United States v. Ramsey
Headline: Court allows customs officers to open incoming international letter mail on reasonable suspicion, reversing a lower court and making it easier for officials to inspect mailed letters without a prior warrant.
Holding: The Fourth Amendment does not forbid customs officers at the border from opening incoming international letter-class mail when they have reasonable cause to suspect contraband, so such warrantless inspections are lawful under the statute.
- Allows customs to open incoming international letters on reasonable suspicion without a warrant.
- Still forbids reading sealed correspondence without a warrant under postal regulations.

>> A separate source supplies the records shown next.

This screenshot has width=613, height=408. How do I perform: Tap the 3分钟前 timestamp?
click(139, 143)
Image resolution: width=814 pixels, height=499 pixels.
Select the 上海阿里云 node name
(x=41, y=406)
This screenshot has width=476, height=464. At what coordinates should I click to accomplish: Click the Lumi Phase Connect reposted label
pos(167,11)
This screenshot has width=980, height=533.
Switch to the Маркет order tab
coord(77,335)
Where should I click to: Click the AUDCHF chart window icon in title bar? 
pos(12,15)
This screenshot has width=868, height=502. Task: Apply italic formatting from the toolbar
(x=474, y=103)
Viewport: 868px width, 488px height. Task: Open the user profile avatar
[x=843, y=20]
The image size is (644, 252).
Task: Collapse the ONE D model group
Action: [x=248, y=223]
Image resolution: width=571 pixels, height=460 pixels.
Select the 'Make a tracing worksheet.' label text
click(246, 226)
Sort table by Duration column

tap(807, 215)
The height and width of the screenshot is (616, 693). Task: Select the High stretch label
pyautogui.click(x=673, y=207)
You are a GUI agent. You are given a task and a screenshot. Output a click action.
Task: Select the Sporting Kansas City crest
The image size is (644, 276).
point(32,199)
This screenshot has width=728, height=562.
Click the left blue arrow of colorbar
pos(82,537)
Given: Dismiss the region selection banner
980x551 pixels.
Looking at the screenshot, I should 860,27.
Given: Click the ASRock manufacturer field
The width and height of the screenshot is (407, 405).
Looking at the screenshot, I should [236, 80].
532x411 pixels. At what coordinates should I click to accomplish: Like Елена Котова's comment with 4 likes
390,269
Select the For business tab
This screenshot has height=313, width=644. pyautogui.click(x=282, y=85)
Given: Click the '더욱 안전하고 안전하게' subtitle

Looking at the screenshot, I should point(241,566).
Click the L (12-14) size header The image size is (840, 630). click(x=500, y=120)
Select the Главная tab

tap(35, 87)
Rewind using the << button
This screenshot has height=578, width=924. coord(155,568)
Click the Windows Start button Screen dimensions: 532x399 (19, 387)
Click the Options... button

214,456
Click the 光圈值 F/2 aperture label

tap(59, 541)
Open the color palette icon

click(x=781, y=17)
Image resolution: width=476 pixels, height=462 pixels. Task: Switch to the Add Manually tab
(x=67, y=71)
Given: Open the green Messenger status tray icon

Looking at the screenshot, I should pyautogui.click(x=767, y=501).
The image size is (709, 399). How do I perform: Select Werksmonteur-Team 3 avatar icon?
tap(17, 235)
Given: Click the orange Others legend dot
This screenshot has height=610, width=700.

- Reverses the lower court and restores longstanding border-search authority for mail inspection.
Summary
Background
Two men in Washington, D.C., ran a heroin-by-mail scheme using letter-sized envelopes sent from Thailand. A customs inspector at the New York post office spotted eight unusually heavy, bulky envelopes from Thailand, felt and weighed them, opened them, and found heroin. The envelopes were later sent to the DEA, a warrant was obtained for a later search, six envelopes were delivered under surveillance, and agents arrested the two men and found drugs and weapons. The defendants were convicted, but a federal appeals court reversed, holding that opening letter mail required probable cause and a warrant.
Reasoning
The Supreme Court considered whether the Fourth Amendment forbids opening international letter-class mail without a warrant. It relied on a long-standing customs statute, 19 U.S.C. §482, which authorizes searching an "envelope" when there is "reasonable cause to suspect" importation of goods contrary to law. The Court concluded that border searches are historically treated as reasonable without probable cause or a warrant, that the inspector had reasonable cause given the envelopes’ country of origin, weight, and feel, and that postal regulations still bar reading correspondence without a warrant. The Court therefore reversed the appeals court and upheld the searches.
Real world impact
As a practical matter, customs officials may inspect incoming international letters at the border when they have reasonable cause to suspect contraband. The ruling does not authorize reading sealed correspondence without a warrant because postal rules forbid it. The Court emphasized the decision applies to border searches under the statute, leaving other limits for future cases.
Dissents or concurrances
Justice Powell concurred, agreeing the statute protects rights and limiting the decision’s reach to statute-based border mail searches. Justice Stevens (joined by Brennan and Marshall) dissented, arguing Congress never clearly authorized secret opening of ordinary letters and warning of privacy concerns.